Back on January 11, U.Conn had posted a notice to its web site:
The UConn Co-op was informed by its vendor that there has been a data security incident involving the customer database for the UConn Co-op’s website HuskyDirect.com that may have exposed the billing information of HuskyDirect customers. This information includes name, address, e-mail, telephone number, and credit card number, expiration date, and security code.
The database consisted of 18,000 HuskyDirect customers. The Co-op is investigating how many accounts were actually accessed.
[…]
The Co-op has posted answers to frequently asked questions on this matter on its website.
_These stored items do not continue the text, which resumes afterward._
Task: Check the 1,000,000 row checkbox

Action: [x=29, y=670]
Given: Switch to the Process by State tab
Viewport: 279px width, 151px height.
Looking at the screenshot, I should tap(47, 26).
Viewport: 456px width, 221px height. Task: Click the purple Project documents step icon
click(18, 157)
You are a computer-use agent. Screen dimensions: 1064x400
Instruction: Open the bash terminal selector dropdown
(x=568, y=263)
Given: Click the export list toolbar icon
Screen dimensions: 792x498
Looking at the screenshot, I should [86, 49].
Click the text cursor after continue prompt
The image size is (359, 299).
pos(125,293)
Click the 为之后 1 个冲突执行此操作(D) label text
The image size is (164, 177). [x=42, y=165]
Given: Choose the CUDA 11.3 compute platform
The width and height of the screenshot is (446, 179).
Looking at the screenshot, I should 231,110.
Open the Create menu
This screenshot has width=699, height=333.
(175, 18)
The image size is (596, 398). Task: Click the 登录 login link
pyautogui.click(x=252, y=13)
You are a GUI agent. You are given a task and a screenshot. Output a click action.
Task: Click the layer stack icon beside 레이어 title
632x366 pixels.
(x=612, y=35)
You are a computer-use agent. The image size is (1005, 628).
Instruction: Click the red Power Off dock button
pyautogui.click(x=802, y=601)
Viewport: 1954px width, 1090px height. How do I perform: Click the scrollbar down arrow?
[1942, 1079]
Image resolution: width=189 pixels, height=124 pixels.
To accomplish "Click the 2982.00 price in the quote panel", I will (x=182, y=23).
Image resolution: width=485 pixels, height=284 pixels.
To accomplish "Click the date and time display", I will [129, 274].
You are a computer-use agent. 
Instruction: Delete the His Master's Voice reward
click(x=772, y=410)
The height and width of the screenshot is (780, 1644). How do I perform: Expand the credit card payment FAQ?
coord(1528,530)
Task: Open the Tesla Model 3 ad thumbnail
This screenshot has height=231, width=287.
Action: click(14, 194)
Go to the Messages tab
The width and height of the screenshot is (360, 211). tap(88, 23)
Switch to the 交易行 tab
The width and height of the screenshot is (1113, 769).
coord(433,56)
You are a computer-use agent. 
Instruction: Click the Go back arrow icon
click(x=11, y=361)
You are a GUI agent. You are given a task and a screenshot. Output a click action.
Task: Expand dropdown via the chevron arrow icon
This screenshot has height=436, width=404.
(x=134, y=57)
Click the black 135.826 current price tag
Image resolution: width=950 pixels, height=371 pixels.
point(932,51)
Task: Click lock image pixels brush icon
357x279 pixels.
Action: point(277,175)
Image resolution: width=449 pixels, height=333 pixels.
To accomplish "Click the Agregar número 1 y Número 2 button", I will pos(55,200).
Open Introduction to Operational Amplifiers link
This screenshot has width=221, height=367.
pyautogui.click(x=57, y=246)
According to John Stewart of The Daily Campus, there have been some reports of fraudulent card number use that may be linked to the incident:
Reactions by ex-customers turned current victims on a UConn basketball blog suggest that damage was minimal, but noticeable. The hackers’ first steps seem to be baby steps before attempting to make larger, more financially damaging leaps into and out of the victims bank accounts.
“Our bank called us last Monday, saying there were two suspicious charges on my ATM card, both in England, small amounts but there may be more in transit,” one blogger wrote.
Another shared a similar experience.
“We just had to cancel our bank cards because of four fraudulent attempts to get money from us, and were wondering why. Now we know. One vendor got $4.95, but we had that reversed. Another was a far-right religious organization, another was Disney Movie Channel and another was the Real.com people, the folks who offer Real Player.”
Though small transactions were the general trend, some customers have reported multiple charges of over a hundred dollars – one of them reporting two charges of over a thousand dollars.
Note that although The Daily Campus report, published January 30, indicates that the breach occurred “early last week,: the breach occurred on or before January 7, when HuskyDirect.com was taken offline and the first round of news coverage began.